Glynnis McLaughlin and Paddy follow the scent in a tracking training session. Valerie Horton

UNLIKE humans, dogs are born with the ability to track.

So training will come as second nature to those dogs that take part in the unique world of tracking training at the Hervey Bay Dog Obedience and Kennel Club, spokeswoman Glennys McLaughlin said.

The avid dog lover and her beautiful black labrador Paddy are well known around the circuit for their high level of skill in agility, but the two are set to take on a new challenge when the beginner session of tracking starts at the Boundary Rd club on March 24.

Ms McLaughlin said about 12 dogs and their owners had already signed up for the sport that was fast growing in popularity world-wide due to its many positive attributes.

"For me, it's a really fun thing to do with your dog and something that engages the dog," she said.

"Dogs like to work. It's like us playing a game of sport - it's enjoyable and it's something they do naturally.

"You also tend to meet a lot of like-minded people and get to have a lot of social interaction."

She said tracking was a sport where a dog followed a scent trail left by a known person for beginners and an unknown person as the training advanced.

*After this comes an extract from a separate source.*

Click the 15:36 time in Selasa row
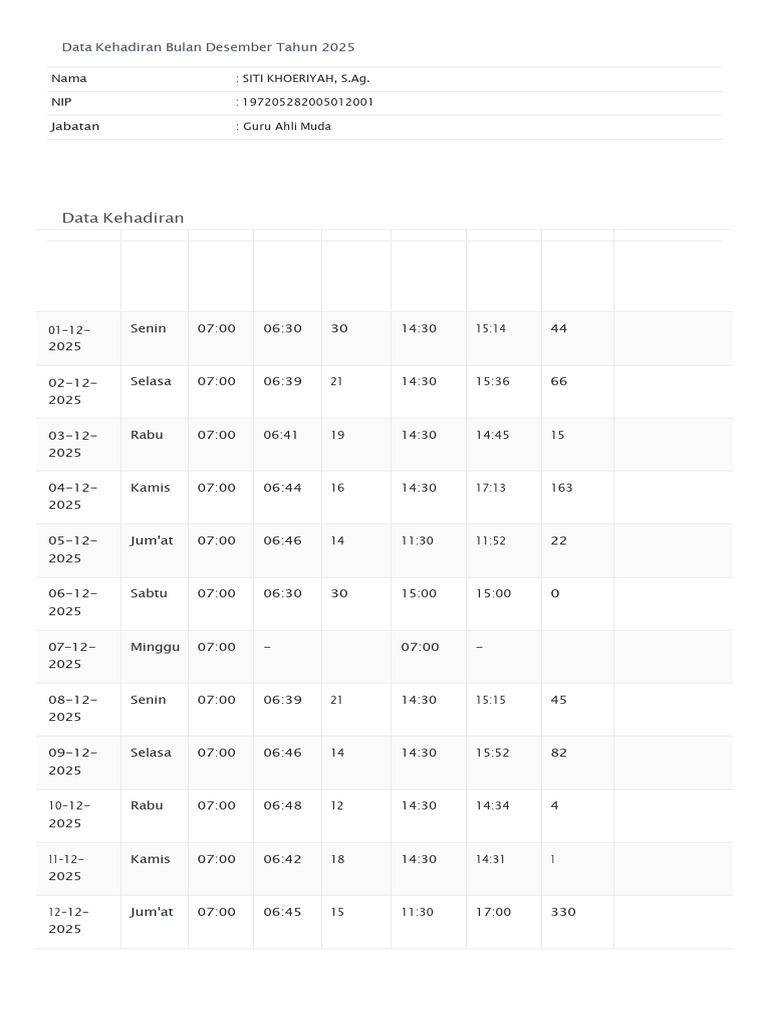This screenshot has height=1024, width=768. pyautogui.click(x=492, y=381)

Some of the best competitive trialling dogs are able to track an unknown person's discarded items, along a 1200m long course that includes six difficult 45-degree turns and two cross-over tracks, left by two totally unknown people to try and entice the dog away from his original path.

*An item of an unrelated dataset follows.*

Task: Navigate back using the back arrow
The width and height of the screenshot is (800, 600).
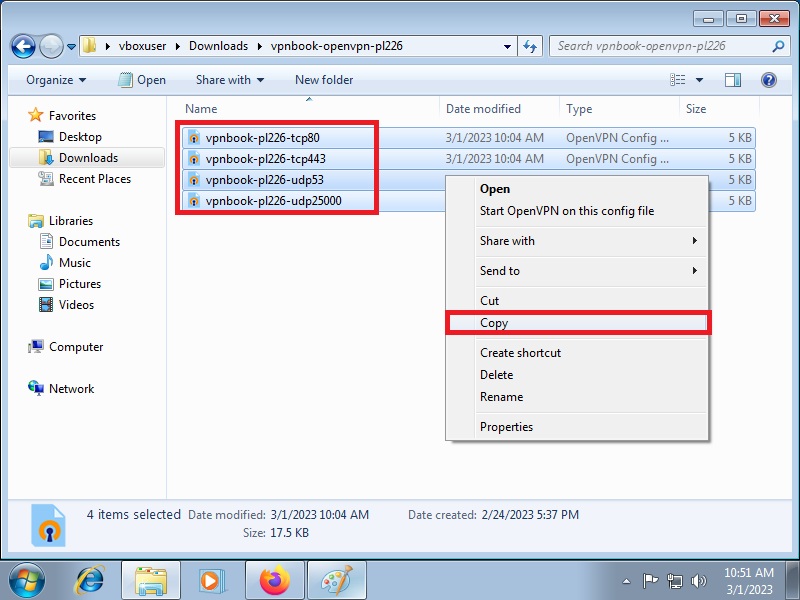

Ms McLaughlin said the sport was suitable for any age, fitness level and breed of dog.

"Any breed whatsoever can do it. Dogs are born with the ability to track, we are not.

"It's one of those things where you don't actually train your dog to do it - you walk behind the dog and they do all the work.

"It really is quite interesting and wonderful."

All you need to take part is a sturdy harness, a 10m long line or lead and a desire to spend some quality time with your dog.

"You will also need a few pairs of dirty socks to leave as a trail."

Ms McLaughlin's aim is to learn something new with her beloved four-legged friend, but said it certainly couldn't hurt to gain some extra benefits along the way.

"I also wouldn't mind training Paddy to be able to find my keys if I ever lose them," she laughed.